Extracted records:

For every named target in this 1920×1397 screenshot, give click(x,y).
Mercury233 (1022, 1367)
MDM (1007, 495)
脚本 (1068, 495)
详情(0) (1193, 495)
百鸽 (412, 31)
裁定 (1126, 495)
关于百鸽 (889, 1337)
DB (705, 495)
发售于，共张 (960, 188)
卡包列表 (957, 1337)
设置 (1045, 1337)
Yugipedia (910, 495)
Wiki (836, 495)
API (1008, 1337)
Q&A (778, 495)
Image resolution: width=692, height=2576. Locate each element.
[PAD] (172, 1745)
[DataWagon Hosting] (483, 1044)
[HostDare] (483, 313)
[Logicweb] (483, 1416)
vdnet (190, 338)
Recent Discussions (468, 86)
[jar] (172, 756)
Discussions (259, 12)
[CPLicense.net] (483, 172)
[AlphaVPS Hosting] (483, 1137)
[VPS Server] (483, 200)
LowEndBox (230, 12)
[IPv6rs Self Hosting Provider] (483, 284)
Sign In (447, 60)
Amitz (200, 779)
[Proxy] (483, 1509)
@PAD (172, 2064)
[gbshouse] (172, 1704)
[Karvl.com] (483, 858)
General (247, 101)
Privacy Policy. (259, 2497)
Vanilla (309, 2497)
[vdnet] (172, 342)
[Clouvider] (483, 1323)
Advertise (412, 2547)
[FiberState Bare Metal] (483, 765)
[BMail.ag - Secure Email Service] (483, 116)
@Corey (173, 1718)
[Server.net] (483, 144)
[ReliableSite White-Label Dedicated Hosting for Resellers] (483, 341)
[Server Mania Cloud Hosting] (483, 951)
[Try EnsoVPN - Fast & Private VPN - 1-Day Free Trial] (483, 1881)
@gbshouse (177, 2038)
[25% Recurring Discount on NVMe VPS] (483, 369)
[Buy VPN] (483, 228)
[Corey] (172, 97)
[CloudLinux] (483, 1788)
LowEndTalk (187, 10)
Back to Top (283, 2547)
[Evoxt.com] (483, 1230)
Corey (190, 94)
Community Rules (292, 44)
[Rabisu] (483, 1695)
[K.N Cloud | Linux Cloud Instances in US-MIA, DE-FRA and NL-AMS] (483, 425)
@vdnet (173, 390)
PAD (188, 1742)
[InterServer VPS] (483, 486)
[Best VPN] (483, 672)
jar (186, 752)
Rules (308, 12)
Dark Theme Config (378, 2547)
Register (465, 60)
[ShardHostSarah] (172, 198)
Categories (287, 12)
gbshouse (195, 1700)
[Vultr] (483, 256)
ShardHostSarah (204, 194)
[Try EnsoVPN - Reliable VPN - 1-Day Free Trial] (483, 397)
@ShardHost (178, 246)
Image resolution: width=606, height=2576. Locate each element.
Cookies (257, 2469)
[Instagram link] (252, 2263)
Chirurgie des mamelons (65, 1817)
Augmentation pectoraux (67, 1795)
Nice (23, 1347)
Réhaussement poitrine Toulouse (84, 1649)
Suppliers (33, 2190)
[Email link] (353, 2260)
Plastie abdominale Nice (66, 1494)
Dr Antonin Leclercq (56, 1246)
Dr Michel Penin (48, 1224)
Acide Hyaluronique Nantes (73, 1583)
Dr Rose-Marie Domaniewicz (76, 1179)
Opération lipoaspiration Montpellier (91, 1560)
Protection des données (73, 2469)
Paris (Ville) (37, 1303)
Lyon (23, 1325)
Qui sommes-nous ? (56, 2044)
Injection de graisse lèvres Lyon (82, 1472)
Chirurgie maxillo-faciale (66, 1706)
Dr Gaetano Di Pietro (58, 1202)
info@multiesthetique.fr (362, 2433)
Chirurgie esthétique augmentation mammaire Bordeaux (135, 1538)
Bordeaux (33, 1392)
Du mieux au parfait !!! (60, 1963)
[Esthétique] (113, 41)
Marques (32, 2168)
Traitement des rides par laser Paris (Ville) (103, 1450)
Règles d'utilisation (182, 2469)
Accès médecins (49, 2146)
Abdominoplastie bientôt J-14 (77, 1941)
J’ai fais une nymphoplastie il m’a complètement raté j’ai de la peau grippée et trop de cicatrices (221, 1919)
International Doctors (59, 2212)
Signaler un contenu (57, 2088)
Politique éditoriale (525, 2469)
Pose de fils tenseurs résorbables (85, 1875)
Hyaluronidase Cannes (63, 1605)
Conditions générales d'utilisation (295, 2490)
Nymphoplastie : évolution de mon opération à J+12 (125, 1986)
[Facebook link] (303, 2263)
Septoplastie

Task to complete:
From the records above, copy out the line with "Image resolution: width=692, height=2576.", the line with "Back to Top (283, 2547)", and every line between them, word for word.

Solution below:
Image resolution: width=692, height=2576. Locate each element.
[PAD] (172, 1745)
[DataWagon Hosting] (483, 1044)
[HostDare] (483, 313)
[Logicweb] (483, 1416)
vdnet (190, 338)
Recent Discussions (468, 86)
[jar] (172, 756)
Discussions (259, 12)
[CPLicense.net] (483, 172)
[AlphaVPS Hosting] (483, 1137)
[VPS Server] (483, 200)
LowEndBox (230, 12)
[IPv6rs Self Hosting Provider] (483, 284)
Sign In (447, 60)
Amitz (200, 779)
[Proxy] (483, 1509)
@PAD (172, 2064)
[gbshouse] (172, 1704)
[Karvl.com] (483, 858)
General (247, 101)
Privacy Policy. (259, 2497)
Vanilla (309, 2497)
[vdnet] (172, 342)
[Clouvider] (483, 1323)
Advertise (412, 2547)
[FiberState Bare Metal] (483, 765)
[BMail.ag - Secure Email Service] (483, 116)
@Corey (173, 1718)
[Server.net] (483, 144)
[ReliableSite White-Label Dedicated Hosting for Resellers] (483, 341)
[Server Mania Cloud Hosting] (483, 951)
[Try EnsoVPN - Fast & Private VPN - 1-Day Free Trial] (483, 1881)
@gbshouse (177, 2038)
[25% Recurring Discount on NVMe VPS] (483, 369)
[Buy VPN] (483, 228)
[Corey] (172, 97)
[CloudLinux] (483, 1788)
LowEndTalk (187, 10)
Back to Top (283, 2547)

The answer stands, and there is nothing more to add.